EXERCISE BRIEF: Word for word, restate the lines from the one containing "Open the Upload work samples card" through the last line of the material, and include no pictures.
____________
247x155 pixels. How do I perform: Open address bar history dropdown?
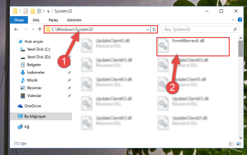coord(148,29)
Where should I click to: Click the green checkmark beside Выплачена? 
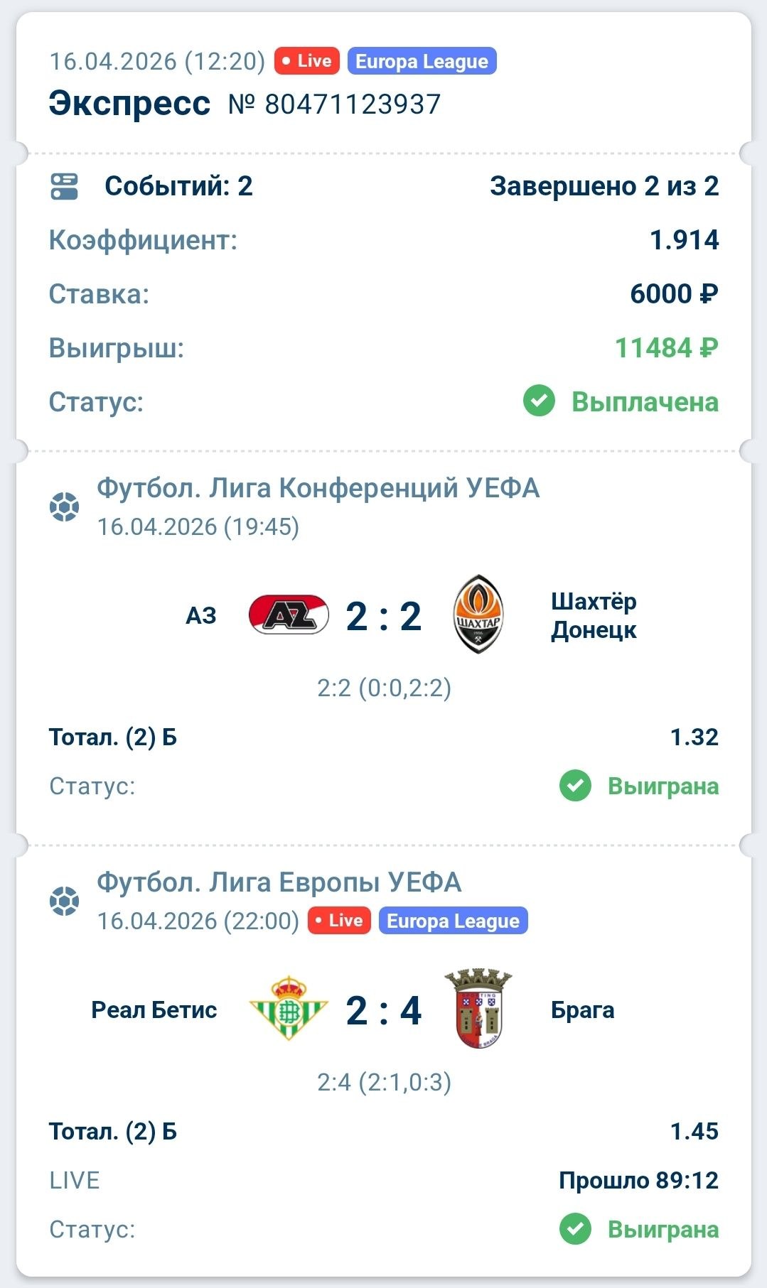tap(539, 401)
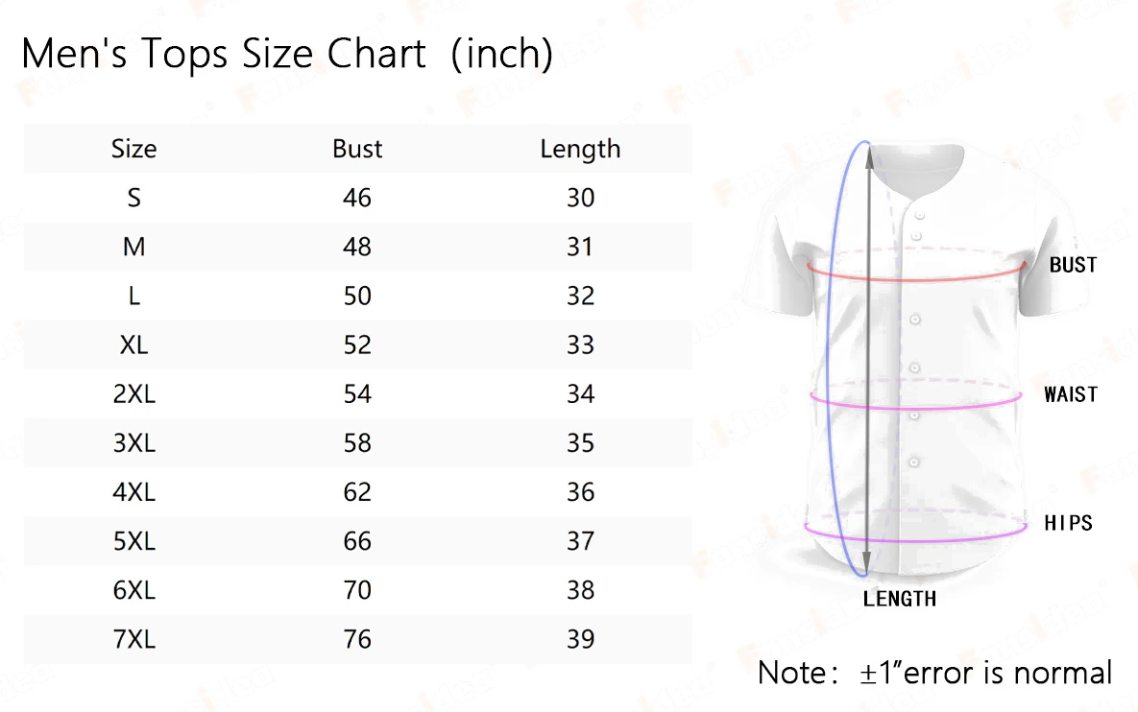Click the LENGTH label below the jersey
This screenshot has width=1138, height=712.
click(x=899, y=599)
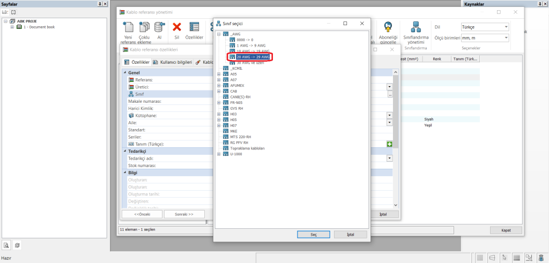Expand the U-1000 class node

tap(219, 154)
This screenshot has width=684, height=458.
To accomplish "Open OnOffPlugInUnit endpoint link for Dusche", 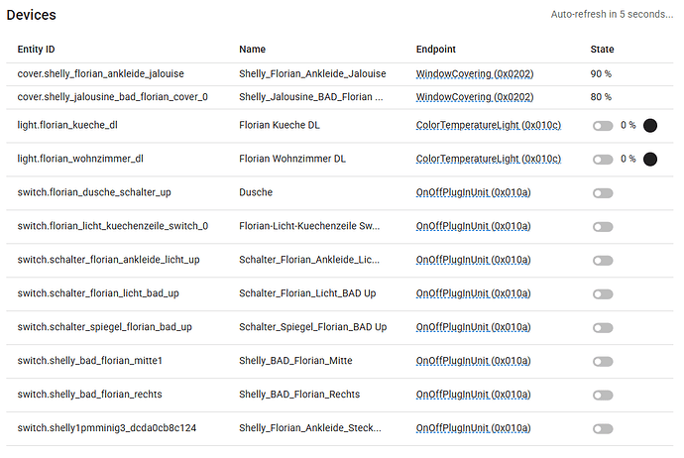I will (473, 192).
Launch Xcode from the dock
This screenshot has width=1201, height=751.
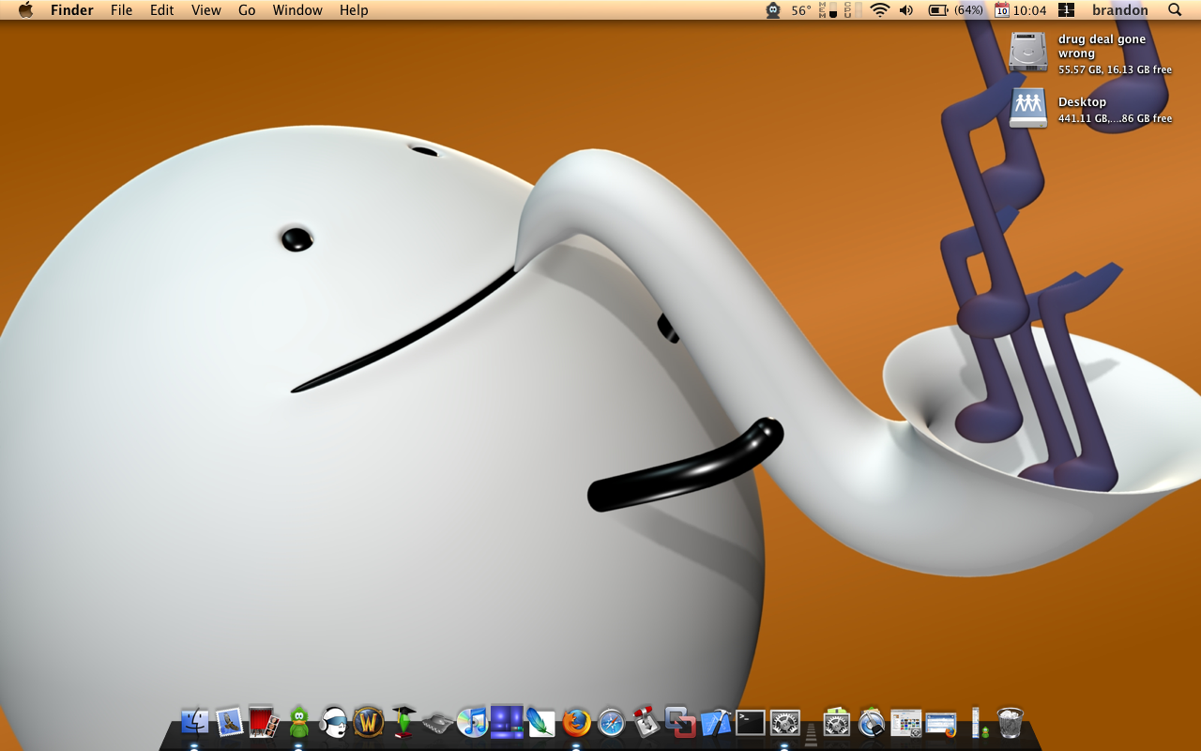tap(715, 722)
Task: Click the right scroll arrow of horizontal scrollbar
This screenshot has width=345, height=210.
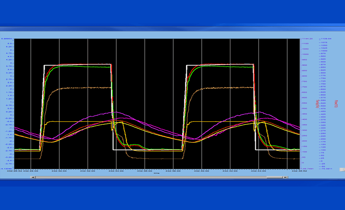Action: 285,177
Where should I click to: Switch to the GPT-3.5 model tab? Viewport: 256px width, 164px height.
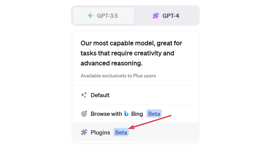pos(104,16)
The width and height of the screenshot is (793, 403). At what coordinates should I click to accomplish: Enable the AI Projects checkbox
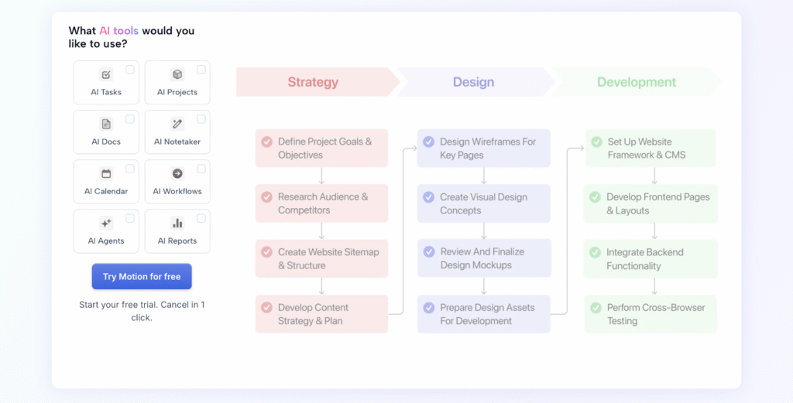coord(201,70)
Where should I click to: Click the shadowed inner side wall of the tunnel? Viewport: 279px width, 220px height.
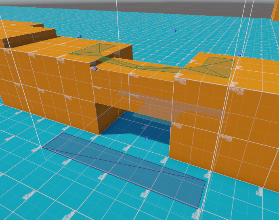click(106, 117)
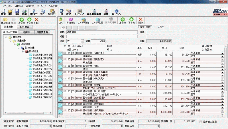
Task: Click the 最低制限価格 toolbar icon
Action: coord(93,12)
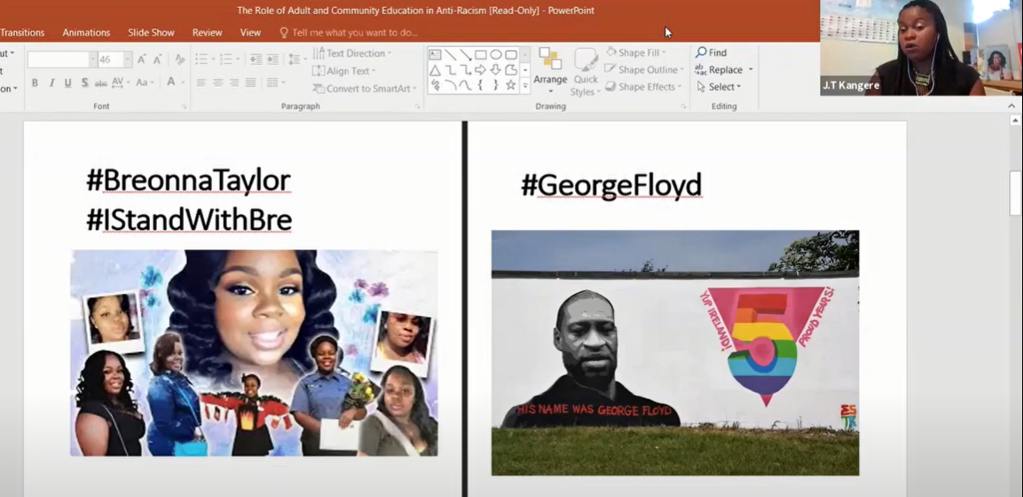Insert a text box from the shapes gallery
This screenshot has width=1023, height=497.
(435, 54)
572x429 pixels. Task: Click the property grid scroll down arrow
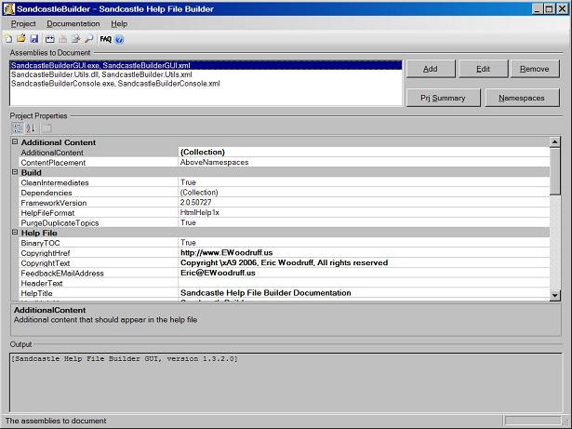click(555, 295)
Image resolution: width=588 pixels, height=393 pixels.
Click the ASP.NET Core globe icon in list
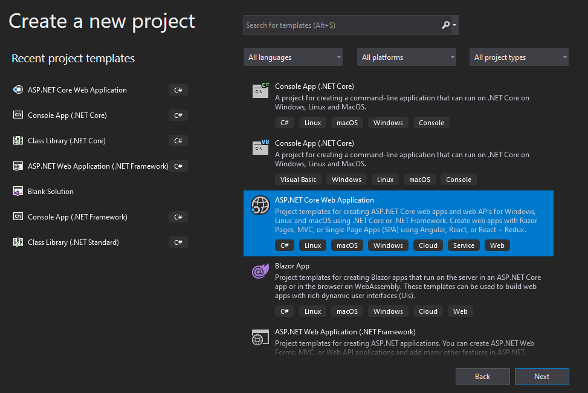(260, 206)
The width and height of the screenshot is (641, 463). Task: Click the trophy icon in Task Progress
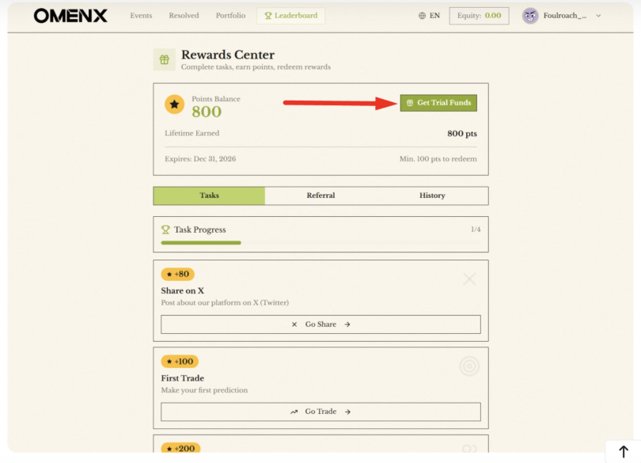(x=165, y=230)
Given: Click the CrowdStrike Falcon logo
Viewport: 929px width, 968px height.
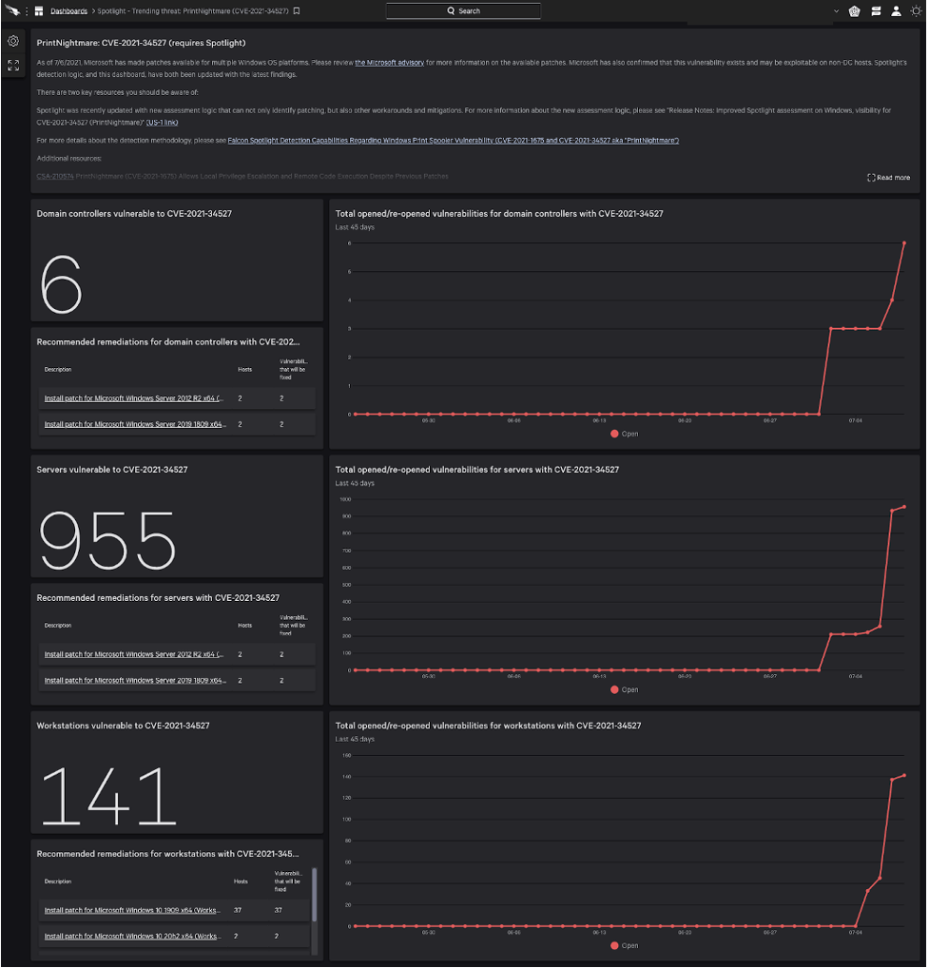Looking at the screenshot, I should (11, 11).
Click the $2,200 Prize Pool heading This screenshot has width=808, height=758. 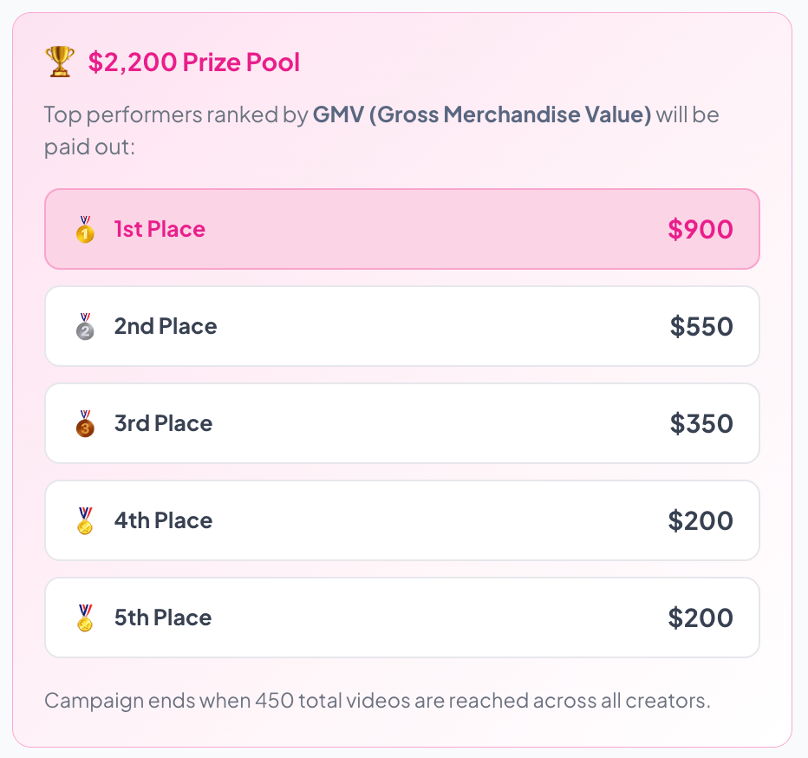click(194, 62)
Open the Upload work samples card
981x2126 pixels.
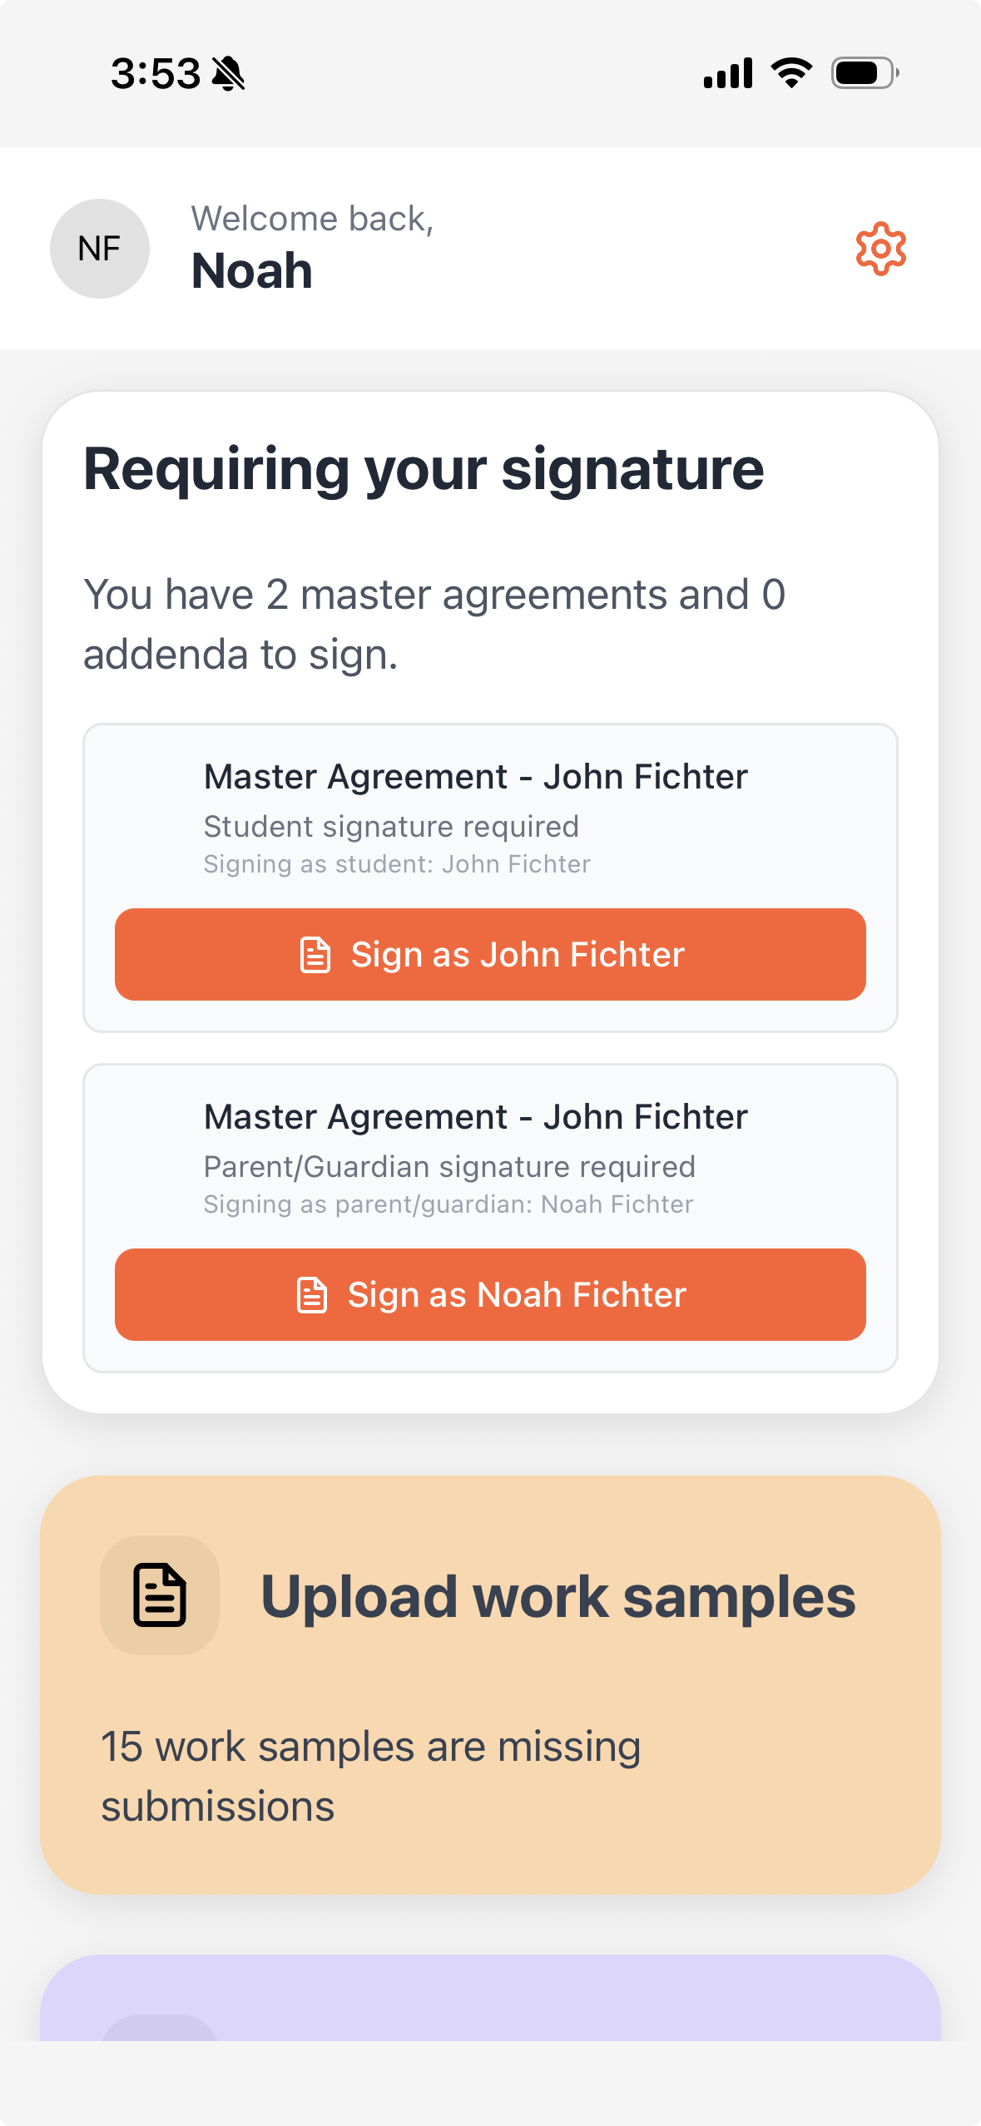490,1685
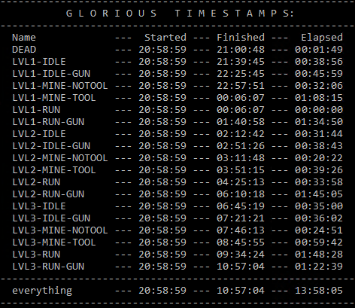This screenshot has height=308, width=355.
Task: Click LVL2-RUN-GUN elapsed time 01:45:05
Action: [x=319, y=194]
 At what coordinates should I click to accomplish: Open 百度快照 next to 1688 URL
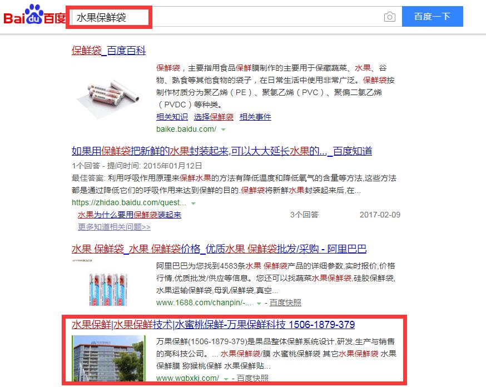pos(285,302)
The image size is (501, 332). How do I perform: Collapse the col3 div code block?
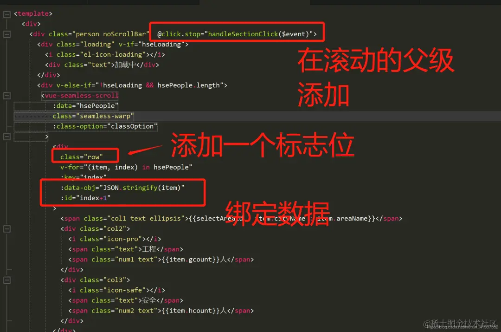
____________
YOUR SOLUTION:
Open the Upload work samples card
981x2126 pixels.
490,1685
This screenshot has height=308, width=355.
Task: Click LVL2-RUN-GUN elapsed time 01:45:05
Action: [x=319, y=194]
 At what coordinates should I click to accomplish: Open 百度快照 next to 1688 URL
pos(285,302)
The image size is (501, 332). How do I perform: Collapse the col3 div code block?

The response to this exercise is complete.